Lead by Example

“Do as I say, not as I do.”
 – Ryan Wolf
Yesterday in our CrossFit Kids Camp, we had a pretty interesting discussion about leadership with some 6-to-10-year-olds.  They were surprisingly engaged and even argumentative about different traits that a leader should have, and it was a real treat to be able to have that chat with them.  One of the first points that I wrote on the board to get started was that there are different ways to become a leader.
One way is to stand up and declare, “I want to be the leader.”  An example here would be running for president.
Another way is for someone else to nominate you as the leader of a group, like a coach tapping a well-performing kid to lead the next exercise.
A third way, and the one I focused on the most with the kids, is when no one makes any formal declaration about you being the leader, and you don’t stand up and say it yourself, but you become the leader by demonstrating good intent and good actions.  You lead by example.  This is probably the most powerful way to lead, because people that are following you have chosen to do so because they respect you.  They trust you.  Maybe they aspire to be like you.
As I was thinking about that discussion later, I thought it would be interesting to have that same discussion with our adult CrossFit members!  I know I could definitely use a reminder sometimes to not only enforce rules or norms that we have in the gym on other people, but also to be a good member myself.  I know the quote above has come out of my lips when someone notices that I cut a warm-up way short during Open Gym because I just want to get to the workout.  I have written so many blogs about properly warming up and recovering to prevent injury, but somehow I think I am exempt from that advice?  If you’re like me and you’ve ever had to explain away an action by saying “Do as I say, but not as I do,” jokingly or not, then we need to remember that those that look up to us as leaders are always watching, and labeling us correctly as hypocrites.
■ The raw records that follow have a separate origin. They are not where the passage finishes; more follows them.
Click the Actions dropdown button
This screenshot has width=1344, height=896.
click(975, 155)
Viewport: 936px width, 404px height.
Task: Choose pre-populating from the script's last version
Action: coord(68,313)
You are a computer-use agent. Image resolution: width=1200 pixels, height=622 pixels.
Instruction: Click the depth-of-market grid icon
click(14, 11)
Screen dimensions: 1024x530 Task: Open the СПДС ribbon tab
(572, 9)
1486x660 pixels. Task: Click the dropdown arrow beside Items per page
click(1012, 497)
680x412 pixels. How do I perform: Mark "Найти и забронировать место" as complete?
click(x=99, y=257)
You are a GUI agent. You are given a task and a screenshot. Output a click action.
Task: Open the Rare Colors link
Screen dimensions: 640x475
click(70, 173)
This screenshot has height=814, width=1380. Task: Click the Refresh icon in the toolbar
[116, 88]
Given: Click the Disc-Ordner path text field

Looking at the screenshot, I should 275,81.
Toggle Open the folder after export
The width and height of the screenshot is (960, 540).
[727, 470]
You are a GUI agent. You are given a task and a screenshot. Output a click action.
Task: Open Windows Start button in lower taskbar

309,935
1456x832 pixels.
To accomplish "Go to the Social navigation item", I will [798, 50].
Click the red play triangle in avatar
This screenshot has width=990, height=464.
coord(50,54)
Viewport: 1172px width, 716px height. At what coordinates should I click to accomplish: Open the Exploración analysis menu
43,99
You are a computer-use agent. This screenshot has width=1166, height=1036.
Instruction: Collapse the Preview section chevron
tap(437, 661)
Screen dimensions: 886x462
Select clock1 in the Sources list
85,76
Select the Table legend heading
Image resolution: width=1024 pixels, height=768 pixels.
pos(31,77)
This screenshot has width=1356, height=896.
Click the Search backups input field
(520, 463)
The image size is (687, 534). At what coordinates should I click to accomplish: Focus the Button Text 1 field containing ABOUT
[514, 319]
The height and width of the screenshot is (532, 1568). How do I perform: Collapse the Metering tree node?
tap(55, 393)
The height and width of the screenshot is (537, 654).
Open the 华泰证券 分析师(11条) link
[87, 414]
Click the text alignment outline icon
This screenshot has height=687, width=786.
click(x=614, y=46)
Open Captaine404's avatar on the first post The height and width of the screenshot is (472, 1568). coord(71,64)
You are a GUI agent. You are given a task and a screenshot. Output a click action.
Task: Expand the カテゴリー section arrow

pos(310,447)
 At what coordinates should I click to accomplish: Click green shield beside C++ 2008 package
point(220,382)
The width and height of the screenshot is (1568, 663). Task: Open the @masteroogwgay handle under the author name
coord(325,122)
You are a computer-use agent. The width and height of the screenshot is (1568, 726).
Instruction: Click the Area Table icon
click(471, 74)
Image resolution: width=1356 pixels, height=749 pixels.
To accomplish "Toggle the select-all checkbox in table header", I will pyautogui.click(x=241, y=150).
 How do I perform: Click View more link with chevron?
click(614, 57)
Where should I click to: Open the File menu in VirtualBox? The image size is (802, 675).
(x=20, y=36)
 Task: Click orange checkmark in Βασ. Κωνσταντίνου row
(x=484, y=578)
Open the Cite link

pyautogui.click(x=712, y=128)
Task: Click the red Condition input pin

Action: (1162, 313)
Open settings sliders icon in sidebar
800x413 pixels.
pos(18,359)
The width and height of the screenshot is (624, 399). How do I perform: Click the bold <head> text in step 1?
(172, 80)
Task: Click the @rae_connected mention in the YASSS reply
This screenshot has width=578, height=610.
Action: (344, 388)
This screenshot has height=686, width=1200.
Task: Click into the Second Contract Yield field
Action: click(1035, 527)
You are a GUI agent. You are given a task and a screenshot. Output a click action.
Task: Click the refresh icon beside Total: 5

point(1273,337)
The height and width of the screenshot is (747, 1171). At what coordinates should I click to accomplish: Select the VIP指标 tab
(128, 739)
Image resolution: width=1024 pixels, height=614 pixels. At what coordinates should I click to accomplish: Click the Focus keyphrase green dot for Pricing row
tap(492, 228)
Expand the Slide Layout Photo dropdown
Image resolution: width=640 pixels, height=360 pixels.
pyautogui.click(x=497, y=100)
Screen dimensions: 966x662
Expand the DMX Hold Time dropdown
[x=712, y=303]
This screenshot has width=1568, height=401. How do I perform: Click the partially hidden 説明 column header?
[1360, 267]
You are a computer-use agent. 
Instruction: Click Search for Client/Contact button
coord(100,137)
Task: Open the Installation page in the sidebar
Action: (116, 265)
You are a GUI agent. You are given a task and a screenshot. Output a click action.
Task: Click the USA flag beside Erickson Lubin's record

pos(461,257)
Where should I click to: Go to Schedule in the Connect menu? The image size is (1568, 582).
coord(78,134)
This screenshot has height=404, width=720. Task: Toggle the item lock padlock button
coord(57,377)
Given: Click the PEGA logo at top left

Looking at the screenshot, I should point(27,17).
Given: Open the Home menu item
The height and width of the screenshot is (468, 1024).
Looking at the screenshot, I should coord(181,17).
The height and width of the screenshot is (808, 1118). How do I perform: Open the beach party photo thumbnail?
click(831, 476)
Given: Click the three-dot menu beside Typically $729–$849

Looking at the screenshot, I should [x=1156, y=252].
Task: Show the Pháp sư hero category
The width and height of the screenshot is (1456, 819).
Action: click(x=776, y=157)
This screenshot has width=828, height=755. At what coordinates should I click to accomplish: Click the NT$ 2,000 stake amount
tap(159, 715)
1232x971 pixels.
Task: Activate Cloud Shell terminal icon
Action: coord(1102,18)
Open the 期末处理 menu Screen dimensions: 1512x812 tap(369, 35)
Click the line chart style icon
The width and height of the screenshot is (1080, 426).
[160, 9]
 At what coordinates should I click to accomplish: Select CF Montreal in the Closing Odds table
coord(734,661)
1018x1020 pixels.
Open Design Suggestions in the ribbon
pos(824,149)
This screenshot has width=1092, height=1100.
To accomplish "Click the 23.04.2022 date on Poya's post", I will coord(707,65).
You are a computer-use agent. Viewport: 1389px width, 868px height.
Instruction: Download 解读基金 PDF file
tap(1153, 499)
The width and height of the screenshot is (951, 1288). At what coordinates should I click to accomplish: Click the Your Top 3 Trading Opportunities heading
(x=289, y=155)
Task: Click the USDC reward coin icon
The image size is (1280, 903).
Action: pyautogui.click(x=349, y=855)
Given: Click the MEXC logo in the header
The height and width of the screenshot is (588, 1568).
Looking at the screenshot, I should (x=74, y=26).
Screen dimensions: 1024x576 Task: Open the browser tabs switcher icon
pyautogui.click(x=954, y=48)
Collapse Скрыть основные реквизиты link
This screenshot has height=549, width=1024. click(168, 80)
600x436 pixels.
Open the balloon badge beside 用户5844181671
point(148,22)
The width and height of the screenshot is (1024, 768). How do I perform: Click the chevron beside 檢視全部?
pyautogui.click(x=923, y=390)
It’s interesting how you can find motivation or inspiration to follow the right path in strange ways, but I definitely learned something in my leadership discussion with our awesome little CrossFit dudes.  I told them (and then myself) that if you want to be respected and followed as a leader, you have to show integrity in your thoughts, words, and actions.
Thanks for allowing me to try, make mistakes, and grow as your (self-appointed) leader.  My mission in life is to pursue self-mastery through learning and tough challenges, so that I can teach and inspire as many people as possible to do the same.  I value all these learning moments greatly.